Stored data:
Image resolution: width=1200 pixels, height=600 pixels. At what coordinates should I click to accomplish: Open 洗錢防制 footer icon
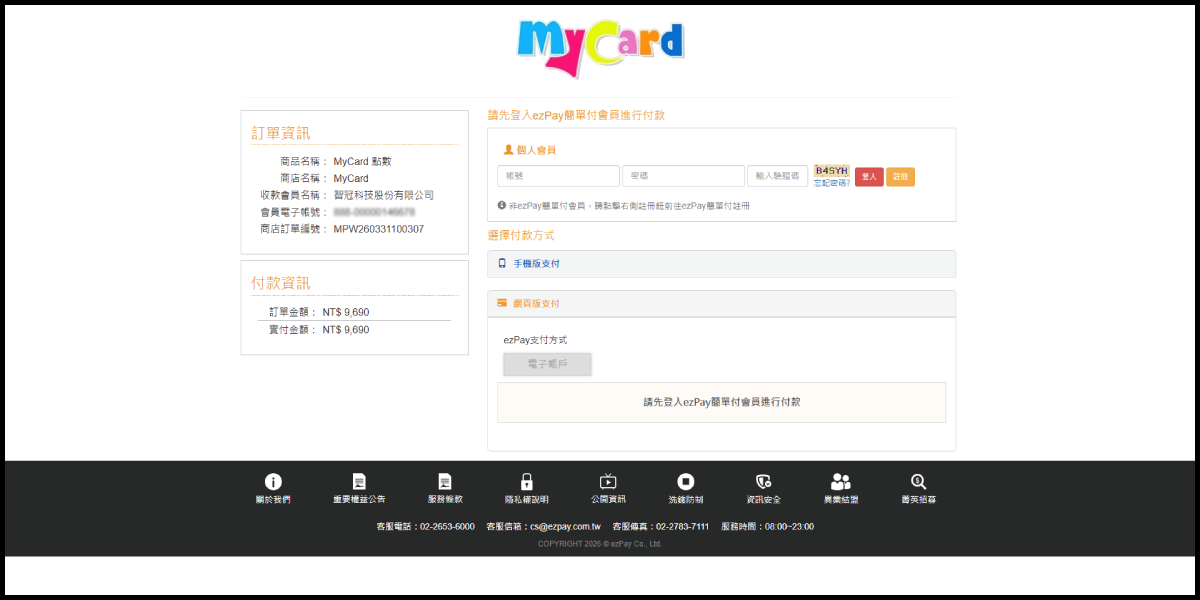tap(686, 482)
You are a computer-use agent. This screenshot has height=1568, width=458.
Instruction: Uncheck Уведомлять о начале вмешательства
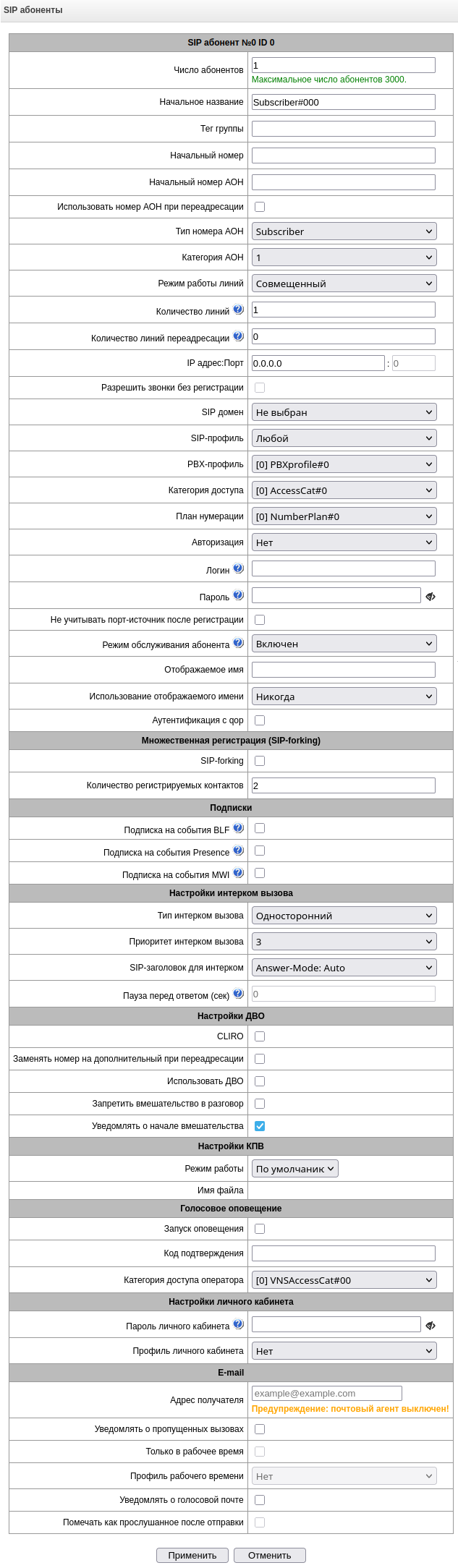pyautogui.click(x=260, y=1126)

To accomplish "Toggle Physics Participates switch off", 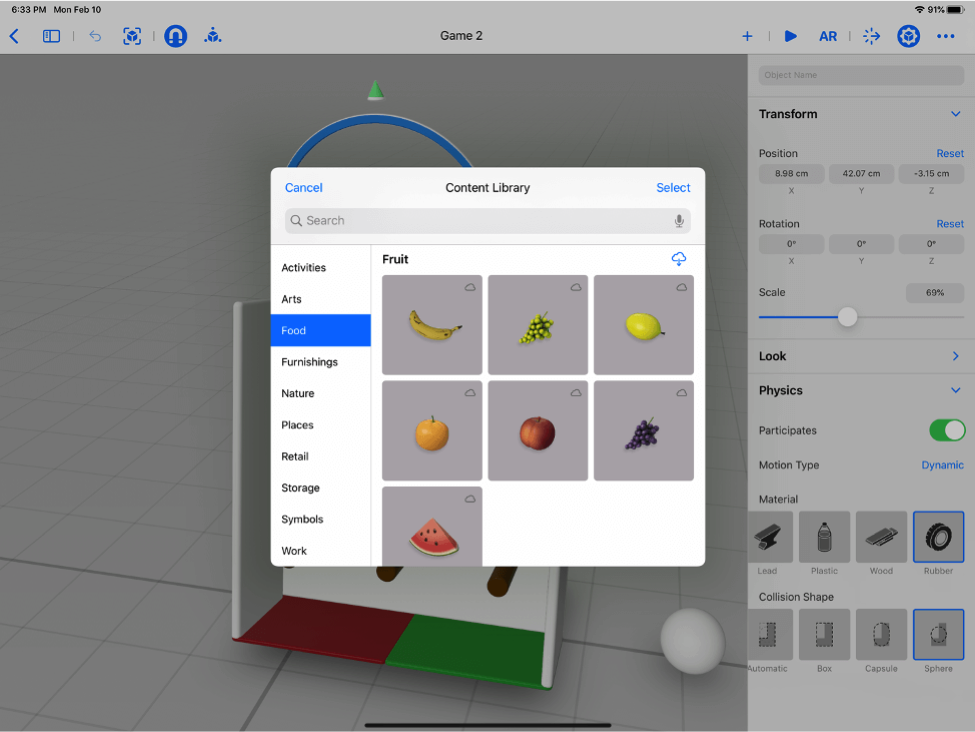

*WORK TO DO*
Retype all of the material above verbatim, line by line, omitting the pictures.

*WRITTEN SOLUTION*
Image resolution: width=1200 pixels, height=600 pixels. At what coordinates should I click to accomplish: Open 洗錢防制 footer icon
tap(686, 482)
You are a computer-use agent. This screenshot has height=1568, width=458.
Instruction: Uncheck Уведомлять о начале вмешательства
pyautogui.click(x=260, y=1126)

To accomplish "Toggle Physics Participates switch off", 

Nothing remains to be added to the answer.